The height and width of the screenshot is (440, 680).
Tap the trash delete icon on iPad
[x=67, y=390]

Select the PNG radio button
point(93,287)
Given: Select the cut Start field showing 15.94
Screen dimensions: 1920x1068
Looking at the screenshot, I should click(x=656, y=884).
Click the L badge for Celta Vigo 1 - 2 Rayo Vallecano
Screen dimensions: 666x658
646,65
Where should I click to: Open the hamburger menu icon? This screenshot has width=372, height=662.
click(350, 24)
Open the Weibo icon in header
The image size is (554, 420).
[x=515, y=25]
++++
_Set exercise_
Reproduce the lines from the one containing "Select the PNG radio button" to the end of the records, without changing anything.

_Solution to this task_
Select the PNG radio button
point(93,287)
Given: Select the cut Start field showing 15.94
Screen dimensions: 1920x1068
Looking at the screenshot, I should click(x=656, y=884).
Click the L badge for Celta Vigo 1 - 2 Rayo Vallecano
Screen dimensions: 666x658
646,65
Where should I click to: Open the hamburger menu icon? This screenshot has width=372, height=662.
click(350, 24)
Open the Weibo icon in header
The image size is (554, 420).
[x=515, y=25]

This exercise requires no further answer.